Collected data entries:
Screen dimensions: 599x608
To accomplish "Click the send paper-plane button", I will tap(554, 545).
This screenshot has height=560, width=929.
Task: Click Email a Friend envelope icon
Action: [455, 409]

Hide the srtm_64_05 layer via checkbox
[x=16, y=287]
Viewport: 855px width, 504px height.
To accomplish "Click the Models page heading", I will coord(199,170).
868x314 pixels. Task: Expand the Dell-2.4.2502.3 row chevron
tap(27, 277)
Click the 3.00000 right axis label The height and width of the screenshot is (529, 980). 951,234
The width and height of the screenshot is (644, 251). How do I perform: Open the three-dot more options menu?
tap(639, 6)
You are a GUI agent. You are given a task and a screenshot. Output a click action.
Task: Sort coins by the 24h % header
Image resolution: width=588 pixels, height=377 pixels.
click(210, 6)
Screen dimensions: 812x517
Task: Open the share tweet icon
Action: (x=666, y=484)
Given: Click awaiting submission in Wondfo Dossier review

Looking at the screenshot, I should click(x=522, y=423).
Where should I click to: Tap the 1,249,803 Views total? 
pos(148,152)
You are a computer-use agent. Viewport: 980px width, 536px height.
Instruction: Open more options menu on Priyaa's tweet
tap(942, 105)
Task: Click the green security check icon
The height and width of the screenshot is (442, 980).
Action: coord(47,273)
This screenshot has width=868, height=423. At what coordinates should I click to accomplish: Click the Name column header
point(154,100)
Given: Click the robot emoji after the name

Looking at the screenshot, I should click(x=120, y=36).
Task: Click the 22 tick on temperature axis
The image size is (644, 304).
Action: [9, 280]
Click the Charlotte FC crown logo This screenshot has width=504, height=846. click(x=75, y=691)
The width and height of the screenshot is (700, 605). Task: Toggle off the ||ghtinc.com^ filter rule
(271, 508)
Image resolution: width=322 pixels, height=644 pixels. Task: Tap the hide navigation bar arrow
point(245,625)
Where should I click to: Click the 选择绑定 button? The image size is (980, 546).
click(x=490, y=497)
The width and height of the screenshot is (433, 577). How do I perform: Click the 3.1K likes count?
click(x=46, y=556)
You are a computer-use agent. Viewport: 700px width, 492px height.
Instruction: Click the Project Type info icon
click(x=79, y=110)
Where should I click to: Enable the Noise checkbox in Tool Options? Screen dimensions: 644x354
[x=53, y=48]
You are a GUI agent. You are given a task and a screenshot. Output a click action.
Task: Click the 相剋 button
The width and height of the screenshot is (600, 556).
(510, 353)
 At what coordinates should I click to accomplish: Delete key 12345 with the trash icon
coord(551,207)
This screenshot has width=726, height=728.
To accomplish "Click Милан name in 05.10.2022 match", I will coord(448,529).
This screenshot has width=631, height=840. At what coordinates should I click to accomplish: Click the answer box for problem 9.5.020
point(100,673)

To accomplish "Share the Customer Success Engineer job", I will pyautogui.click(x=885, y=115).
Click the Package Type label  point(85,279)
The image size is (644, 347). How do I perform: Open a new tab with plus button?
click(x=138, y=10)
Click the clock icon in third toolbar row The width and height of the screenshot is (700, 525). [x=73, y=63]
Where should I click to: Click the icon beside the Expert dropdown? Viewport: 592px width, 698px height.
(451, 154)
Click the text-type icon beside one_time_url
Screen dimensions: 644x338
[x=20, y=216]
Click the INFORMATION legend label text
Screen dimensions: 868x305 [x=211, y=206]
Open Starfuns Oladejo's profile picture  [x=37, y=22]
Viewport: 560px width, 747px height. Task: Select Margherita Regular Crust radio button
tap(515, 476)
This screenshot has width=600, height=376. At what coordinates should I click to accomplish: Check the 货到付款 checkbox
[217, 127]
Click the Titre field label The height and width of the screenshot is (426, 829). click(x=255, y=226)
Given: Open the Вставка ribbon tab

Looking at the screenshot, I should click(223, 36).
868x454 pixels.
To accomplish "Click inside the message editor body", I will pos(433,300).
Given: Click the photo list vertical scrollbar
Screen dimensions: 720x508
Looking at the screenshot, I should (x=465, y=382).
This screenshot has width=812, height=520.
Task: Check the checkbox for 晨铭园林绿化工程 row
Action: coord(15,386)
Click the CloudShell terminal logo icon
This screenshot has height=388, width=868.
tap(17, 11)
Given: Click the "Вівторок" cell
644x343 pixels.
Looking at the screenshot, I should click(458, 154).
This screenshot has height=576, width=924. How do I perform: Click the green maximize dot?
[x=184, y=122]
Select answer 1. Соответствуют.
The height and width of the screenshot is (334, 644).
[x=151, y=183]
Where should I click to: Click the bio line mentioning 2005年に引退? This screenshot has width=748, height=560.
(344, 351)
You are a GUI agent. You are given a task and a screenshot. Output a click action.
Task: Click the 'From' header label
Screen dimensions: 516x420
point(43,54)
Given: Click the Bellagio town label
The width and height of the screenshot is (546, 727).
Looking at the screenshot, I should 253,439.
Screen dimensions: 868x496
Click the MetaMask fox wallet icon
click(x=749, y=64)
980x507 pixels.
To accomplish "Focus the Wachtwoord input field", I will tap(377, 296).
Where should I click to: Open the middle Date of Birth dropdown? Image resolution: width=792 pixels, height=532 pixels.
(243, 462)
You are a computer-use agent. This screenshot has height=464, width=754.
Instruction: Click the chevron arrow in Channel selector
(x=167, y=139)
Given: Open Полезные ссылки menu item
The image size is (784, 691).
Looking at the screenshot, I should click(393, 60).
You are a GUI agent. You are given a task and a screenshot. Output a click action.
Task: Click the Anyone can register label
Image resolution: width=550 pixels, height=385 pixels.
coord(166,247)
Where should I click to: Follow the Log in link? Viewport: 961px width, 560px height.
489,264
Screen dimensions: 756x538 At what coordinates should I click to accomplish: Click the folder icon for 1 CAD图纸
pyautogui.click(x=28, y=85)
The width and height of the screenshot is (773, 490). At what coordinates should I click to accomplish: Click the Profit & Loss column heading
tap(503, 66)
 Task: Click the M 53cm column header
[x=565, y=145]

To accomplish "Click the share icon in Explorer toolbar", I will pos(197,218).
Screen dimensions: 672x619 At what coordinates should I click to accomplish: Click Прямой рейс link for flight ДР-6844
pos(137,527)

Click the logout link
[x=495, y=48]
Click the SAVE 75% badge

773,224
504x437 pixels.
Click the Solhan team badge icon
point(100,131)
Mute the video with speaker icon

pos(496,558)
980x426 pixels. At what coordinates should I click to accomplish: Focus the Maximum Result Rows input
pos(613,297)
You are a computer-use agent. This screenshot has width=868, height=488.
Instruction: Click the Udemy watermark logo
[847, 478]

What to do:
Identify every line above with the string "axis" in it. Copy those lines.

Solution below:
Click the 3.00000 right axis label The height and width of the screenshot is (529, 980). 951,234
Task: Click the 22 tick on temperature axis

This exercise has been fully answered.